『宇宙ビジネスの衝撃――21世紀の黄金をめぐる新時代のゴールドラッシュ』 大貫 美鈴

 

宇宙ビジネスの衝撃――21世紀の黄金をめぐる新時代のゴールドラッシュ

宇宙ビジネスの衝撃――21世紀の黄金をめぐる新時代のゴールドラッシュ

 

 

今、宇宙ビジネスが熱い。

アマゾン創業者のジェフ・ベゾスは「ブルーオリジン」を、テスラで有名なイーロン・マスクは「スペースX」を立ち上げており、さらにグーグルやフェイスブックマイクロソフト、アップルといった錚々たる企業が宇宙ビジネスに参入している。

本書は大企業からベンチャー企業まで、昨今の宇宙ビジネスの大きな潮流をわかりやすくまとめた良書である。
とても分かりやすい語り口で書かれており、私のような宇宙初心者でもすらすらと読み進めることができた。

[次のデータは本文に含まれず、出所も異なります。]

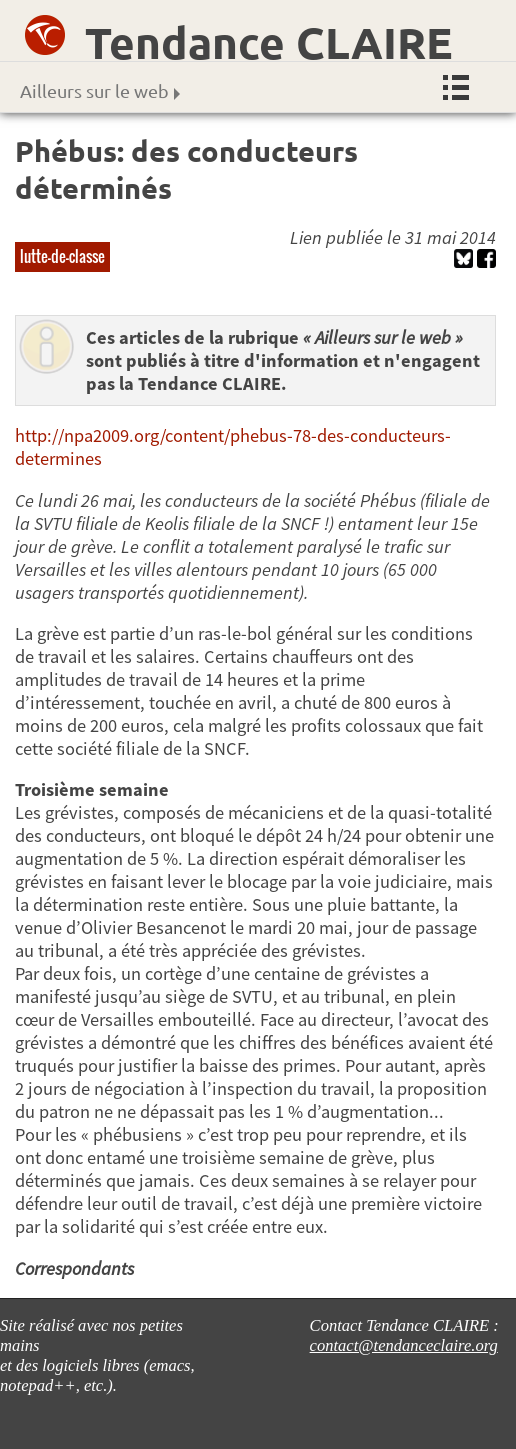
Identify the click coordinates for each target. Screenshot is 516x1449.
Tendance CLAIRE (269, 42)
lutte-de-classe (62, 256)
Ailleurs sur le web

そもそも上記のようなIT企業が宇宙ビジネスに参入しているのはなぜなのだろうか。
著者はそれを"宇宙をインターネットの延長として見ている"(p3)からだと語る。

 "端的にいえば、宇宙にネットワークを張り巡らせることで、地球のデータが集まりやすくなる。「ビッグデータ」を集める手段、そしてグローバルにつなぐ「コネクティビティー」の手段として活用できるのです。" (p42)

 「宇宙ビジネス」と言ってももちろんいろいろあるわけだが、著者は基本的な知識として、「場所の話」をわかりやすく説明してくれている。

"「場所」には大きく分けて3つあります。「低軌道」「静止軌道」「深宇宙」です。" (p73) 

 地球から遠い順に言うと、まずは「深宇宙」である。月や小惑星、火星、それ以遠のことをいう。月面基地開発や火星移住計画など、民間企業の参入により開発が活発化している。

次に「静止軌道」がある。赤道上36,000キロの軌道で、1980年代から90年代にかけて、各国が通信衛星放送衛星を打ち上げた。「気象衛星ひまわり」もここを周回している。

そして2000年以降に急速に商業化が進んだのは「低軌道」である。宇宙と定義される高度100キロを超えたところから2,000キロあたりまでのエリアを指す。高性能な小型衛星によりさまざまな事業化や利用が進み、小型衛星を打ち上げるロケット開発なども加速している。

 

前に読んだ『宇宙の覇者』でもそうだったが、本書でもイーロン・マスクジェフ・ベゾスが手掛ける宇宙ビジネスについて記述されている。性格もやり方も大きく異なる二人だが、共通している点がある。

"二人に共通しているのは、まずは輸送機を安くつくり、宇宙へのアクセシビリティを高めようとしていることです。宇宙輸送コストを下げることで、その先に潜む無限のマーケットへの扉が開かれるのです。" (p34)

イーロン・マスクは2016年9月に「火星移住計画」を発表している。今後10数年以内に地球と惑星との間で数千人を輸送する事業をスタートさせ、その後約40年から100年後には、火星を100万人が暮らし、自給自足できる居住地にするという。

一方のジェフ・ベゾスも「宇宙に100万人が住んで、100万人が働く」と言っている。つまり宇宙に経済圏を広げるということである。二人とも、ビジョンを達成するためにはまずは低コストで宇宙へのアクセスができるようにすることが重要だと考えているようだ。

やはり宇宙ビジネスにおいて、この二人の動きからは目が離せない。

 

さて、この本の著者は大貫 美鈴さん。大学卒業後、清水建設に入社して「宇宙開発室」に配属され、「国際宇宙大学」の事務局を担当。さらに清水建設を退職後はご主人の留学に同行してアメリカに渡り、宇宙関連の仕事を続けることに。さらに帰国後はJAXAに入社して、その後宇宙ビジネスコンサルタントとして独立して今に至るとのこと。偶然が偶然を呼び宇宙分野で経験を積み、こうやって本まで出すなんてすごいなあ。

 

宇宙ビジネスの基本的な事項がとてもわかりやすくまとめられた良書である。ぜひ一読をおすすめしたい。